INFORMATION SHOWN>
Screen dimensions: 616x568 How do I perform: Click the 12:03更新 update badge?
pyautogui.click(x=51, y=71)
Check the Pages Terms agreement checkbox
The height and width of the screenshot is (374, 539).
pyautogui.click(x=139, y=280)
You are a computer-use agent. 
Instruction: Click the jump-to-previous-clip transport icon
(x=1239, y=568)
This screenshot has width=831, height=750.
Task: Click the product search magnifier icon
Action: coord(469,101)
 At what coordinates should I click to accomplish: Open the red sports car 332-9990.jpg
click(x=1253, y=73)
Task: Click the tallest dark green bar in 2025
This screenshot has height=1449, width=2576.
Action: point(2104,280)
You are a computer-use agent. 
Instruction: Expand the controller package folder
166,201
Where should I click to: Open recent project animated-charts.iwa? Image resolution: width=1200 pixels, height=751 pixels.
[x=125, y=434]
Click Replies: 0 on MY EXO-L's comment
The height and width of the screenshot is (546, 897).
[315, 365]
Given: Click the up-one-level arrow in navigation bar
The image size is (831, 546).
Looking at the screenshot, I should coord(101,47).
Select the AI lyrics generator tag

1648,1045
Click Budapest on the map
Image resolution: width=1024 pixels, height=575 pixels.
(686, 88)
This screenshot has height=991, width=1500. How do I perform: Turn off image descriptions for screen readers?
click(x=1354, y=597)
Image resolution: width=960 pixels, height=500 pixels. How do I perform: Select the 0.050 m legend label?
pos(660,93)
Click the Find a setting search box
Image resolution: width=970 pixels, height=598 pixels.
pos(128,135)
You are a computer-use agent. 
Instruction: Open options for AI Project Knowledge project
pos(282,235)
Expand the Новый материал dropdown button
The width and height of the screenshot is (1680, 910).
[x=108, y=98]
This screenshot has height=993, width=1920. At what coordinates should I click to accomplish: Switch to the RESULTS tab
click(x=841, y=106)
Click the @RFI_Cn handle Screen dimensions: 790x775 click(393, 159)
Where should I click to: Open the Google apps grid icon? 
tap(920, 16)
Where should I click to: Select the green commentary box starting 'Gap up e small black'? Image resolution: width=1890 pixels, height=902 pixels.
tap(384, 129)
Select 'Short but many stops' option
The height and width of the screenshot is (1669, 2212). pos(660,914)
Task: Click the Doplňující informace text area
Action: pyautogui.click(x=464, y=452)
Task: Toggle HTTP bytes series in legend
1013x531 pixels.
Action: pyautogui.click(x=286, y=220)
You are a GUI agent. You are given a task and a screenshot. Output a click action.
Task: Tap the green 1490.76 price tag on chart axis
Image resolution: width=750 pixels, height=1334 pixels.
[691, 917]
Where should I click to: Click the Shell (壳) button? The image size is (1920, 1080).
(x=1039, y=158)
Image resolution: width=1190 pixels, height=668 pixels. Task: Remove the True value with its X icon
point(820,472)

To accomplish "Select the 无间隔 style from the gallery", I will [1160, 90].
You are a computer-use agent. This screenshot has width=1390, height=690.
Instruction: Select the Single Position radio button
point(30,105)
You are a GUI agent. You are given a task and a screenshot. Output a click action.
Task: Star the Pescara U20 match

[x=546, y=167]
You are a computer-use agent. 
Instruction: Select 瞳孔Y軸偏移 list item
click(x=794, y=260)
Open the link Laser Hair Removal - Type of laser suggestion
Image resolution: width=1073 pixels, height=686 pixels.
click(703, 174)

REQUIREMENTS>
Format each line above as a string in a JSON list, one string per line and in the same order. Leave out the blank lines.

CORRECT ANSWER>
[
  "Screen dimensions: 616x568 How do I perform: Click the 12:03更新 update badge?",
  "pyautogui.click(x=51, y=71)",
  "Check the Pages Terms agreement checkbox",
  "The height and width of the screenshot is (374, 539).",
  "pyautogui.click(x=139, y=280)",
  "You are a computer-use agent. ",
  "Instruction: Click the jump-to-previous-clip transport icon",
  "(x=1239, y=568)",
  "This screenshot has width=831, height=750.",
  "Task: Click the product search magnifier icon",
  "Action: coord(469,101)",
  " At what coordinates should I click to accomplish: Open the red sports car 332-9990.jpg",
  "click(x=1253, y=73)",
  "Task: Click the tallest dark green bar in 2025",
  "This screenshot has height=1449, width=2576.",
  "Action: point(2104,280)",
  "You are a computer-use agent. ",
  "Instruction: Expand the controller package folder",
  "166,201",
  "Where should I click to: Open recent project animated-charts.iwa? Image resolution: width=1200 pixels, height=751 pixels.",
  "[x=125, y=434]",
  "Click Replies: 0 on MY EXO-L's comment",
  "The height and width of the screenshot is (546, 897).",
  "[315, 365]",
  "Given: Click the up-one-level arrow in navigation bar",
  "The image size is (831, 546).",
  "Looking at the screenshot, I should coord(101,47).",
  "Select the AI lyrics generator tag",
  "1648,1045",
  "Click Budapest on the map",
  "Image resolution: width=1024 pixels, height=575 pixels.",
  "(686, 88)",
  "This screenshot has height=991, width=1500. How do I perform: Turn off image descriptions for screen readers?",
  "click(x=1354, y=597)",
  "Image resolution: width=960 pixels, height=500 pixels. How do I perform: Select the 0.050 m legend label?",
  "pos(660,93)",
  "Click the Find a setting search box",
  "Image resolution: width=970 pixels, height=598 pixels.",
  "pos(128,135)",
  "You are a computer-use agent. ",
  "Instruction: Open options for AI Project Knowledge project",
  "pos(282,235)",
  "Expand the Новый материал dropdown button",
  "The width and height of the screenshot is (1680, 910).",
  "[x=108, y=98]",
  "This screenshot has height=993, width=1920. At what coordinates should I click to accomplish: Switch to the RESULTS tab",
  "click(x=841, y=106)",
  "Click the @RFI_Cn handle Screen dimensions: 790x775 click(393, 159)",
  "Where should I click to: Open the Google apps grid icon? ",
  "tap(920, 16)",
  "Where should I click to: Select the green commentary box starting 'Gap up e small black'? Image resolution: width=1890 pixels, height=902 pixels.",
  "tap(384, 129)",
  "Select 'Short but many stops' option",
  "The height and width of the screenshot is (1669, 2212). pos(660,914)",
  "Task: Click the Doplňující informace text area",
  "Action: pyautogui.click(x=464, y=452)",
  "Task: Toggle HTTP bytes series in legend",
  "1013x531 pixels.",
  "Action: pyautogui.click(x=286, y=220)",
  "You are a GUI agent. You are given a task and a screenshot. Output a click action.",
  "Task: Tap the green 1490.76 price tag on chart axis",
  "Image resolution: width=750 pixels, height=1334 pixels.",
  "[691, 917]",
  "Where should I click to: Click the Shell (壳) button? The image size is (1920, 1080).",
  "(x=1039, y=158)",
  "Image resolution: width=1190 pixels, height=668 pixels. Task: Remove the True value with its X icon",
  "point(820,472)",
  "To accomplish \"Select the 无间隔 style from the gallery\", I will [1160, 90].",
  "You are a computer-use agent. This screenshot has width=1390, height=690.",
  "Instruction: Select the Single Position radio button",
  "point(30,105)",
  "You are a GUI agent. You are given a task and a screenshot. Output a click action.",
  "Task: Star the Pescara U20 match",
  "[x=546, y=167]",
  "You are a computer-use agent. ",
  "Instruction: Select 瞳孔Y軸偏移 list item",
  "click(x=794, y=260)",
  "Open the link Laser Hair Removal - Type of laser suggestion",
  "Image resolution: width=1073 pixels, height=686 pixels.",
  "click(703, 174)"
]